### Tasks for this exercise
• 1. According to the tutorial, which file should be used for Rep1 instead of 'cell_feature_matrix.h5'?
• 2. Revise the tutorial from "Tutorial 4 SpatialEx+" to "here: 📄 NicheTrans." so that "preprocessed" becomes "processed".

START Extracted text

Tutorial 4 SpatialEx+ Enables Spatial Multi-omics through Omics Diagonal Integration (transcriptomics-proteomics)
The protein expression in Rep1 was preprocessed in another study, citation is here: 📄 NicheTrans.
And you can find the corresponding data here: 🔗 Zenodo.
[12]:
import numpy as np
import pandas as pd
import scanpy as sc
import matplotlib.pyplot as plt
import SpatialEx as se
device = 'cuda:3'
1. Prepare the dataset
Arange your dataset folder as below:
datasets/
│
├── Human_Breast_Cancer_Rep1/ # The 1st Slice
│ ├── cell_protein_matrix.h5ad
│ ├── cell.csv
│ ├── Xenium_FFPE_Human_Breast_Cancer_Rep1_he_image.ome.tif
│ └── Xenium_FFPE_Human_Breast_Cancer_Rep1_he_imagealignment.csv
│ └── HBRC_Rep1_cell_coor.csv
│ └── HBRC_Rep1_Out_uni.npy
│
├── Human_Breast_Cancer_Rep2/ # The 2nd Slice
│ ├── cell_feature_matrix.h5
│ ├── cell.csv
│ ├── Xenium_FFPE_Human_Breast_Cancer_Rep2_he_image.ome.tif
│ └── Xenium_FFPE_Human_Breast_Cancer_Rep2_he_imagealignment.csv
│ └── HBRC_Rep2_cell_coor.csv
│ └── HBRC_Rep2_Out_uni.npy
1.1 Preprocess Slice 1, Rep1 protein
[ ]:
resolution = 64
save_root = '/home/wcy/code/datasets/Xenium/'
sample_name1 = 'Human_Breast_Cancer_Rep1'
sample_name2 = 'Human_Breast_Cancer_Rep2'
[3]:
file_path1 = save_root + sample_name1 + '/cell_protein_matrix.h5ad' # Note: not 'cell_feature_matrix.h5'
obs_path1 = save_root + sample_name1 + '/cells.csv'
img_path1 = save_root + sample_name1 + '/Xenium_FFPE_Human_Breast_Cancer_Rep1_he_image.ome.tif'
transform_mtx_path1 = save_root + sample_name1 + '/Xenium_FFPE_Human_Breast_Cancer_Rep1_he_imagealignment.csv'
adata1 = sc.read_h5ad(file_path1)

END Extracted text
START Record set

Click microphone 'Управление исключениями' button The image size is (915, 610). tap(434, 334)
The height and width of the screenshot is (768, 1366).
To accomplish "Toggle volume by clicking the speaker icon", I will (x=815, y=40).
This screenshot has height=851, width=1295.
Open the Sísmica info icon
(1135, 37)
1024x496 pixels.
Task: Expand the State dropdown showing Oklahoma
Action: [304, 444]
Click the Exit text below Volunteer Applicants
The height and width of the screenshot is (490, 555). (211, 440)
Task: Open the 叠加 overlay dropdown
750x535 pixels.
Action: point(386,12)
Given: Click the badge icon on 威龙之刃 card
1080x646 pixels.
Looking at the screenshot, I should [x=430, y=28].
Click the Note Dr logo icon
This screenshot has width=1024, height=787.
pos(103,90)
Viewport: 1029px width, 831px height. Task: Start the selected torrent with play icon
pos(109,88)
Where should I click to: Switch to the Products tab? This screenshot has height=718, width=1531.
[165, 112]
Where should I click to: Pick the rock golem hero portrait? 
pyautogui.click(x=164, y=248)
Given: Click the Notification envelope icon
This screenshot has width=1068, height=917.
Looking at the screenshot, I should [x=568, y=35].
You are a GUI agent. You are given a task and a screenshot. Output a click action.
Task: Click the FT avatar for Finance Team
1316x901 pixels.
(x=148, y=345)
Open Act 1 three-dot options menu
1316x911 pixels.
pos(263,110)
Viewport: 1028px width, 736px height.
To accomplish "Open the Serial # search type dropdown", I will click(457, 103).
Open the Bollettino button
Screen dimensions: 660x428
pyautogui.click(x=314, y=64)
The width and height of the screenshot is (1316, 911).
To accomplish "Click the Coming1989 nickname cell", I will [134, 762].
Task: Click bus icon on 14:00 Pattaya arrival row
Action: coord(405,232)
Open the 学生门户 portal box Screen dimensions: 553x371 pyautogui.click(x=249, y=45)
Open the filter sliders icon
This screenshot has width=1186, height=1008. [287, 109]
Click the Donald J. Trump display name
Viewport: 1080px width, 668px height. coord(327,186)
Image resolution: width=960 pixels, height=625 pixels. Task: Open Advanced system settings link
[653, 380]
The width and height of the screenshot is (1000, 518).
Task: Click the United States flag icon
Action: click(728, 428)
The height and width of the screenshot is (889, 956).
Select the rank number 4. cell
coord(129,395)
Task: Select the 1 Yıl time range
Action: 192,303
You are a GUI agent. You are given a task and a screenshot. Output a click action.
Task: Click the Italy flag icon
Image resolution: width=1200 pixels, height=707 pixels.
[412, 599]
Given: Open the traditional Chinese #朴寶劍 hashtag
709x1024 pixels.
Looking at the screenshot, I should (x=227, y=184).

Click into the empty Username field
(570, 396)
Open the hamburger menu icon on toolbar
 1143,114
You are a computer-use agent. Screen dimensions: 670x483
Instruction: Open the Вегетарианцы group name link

END Record set

### Task responses
• 1. cell_protein_matrix.h5ad

• 2.
Tutorial 4 SpatialEx+ Enables Spatial Multi-omics through Omics Diagonal Integration (transcriptomics-proteomics)
The protein expression in Rep1 was processed in another study, citation is here: 📄 NicheTrans.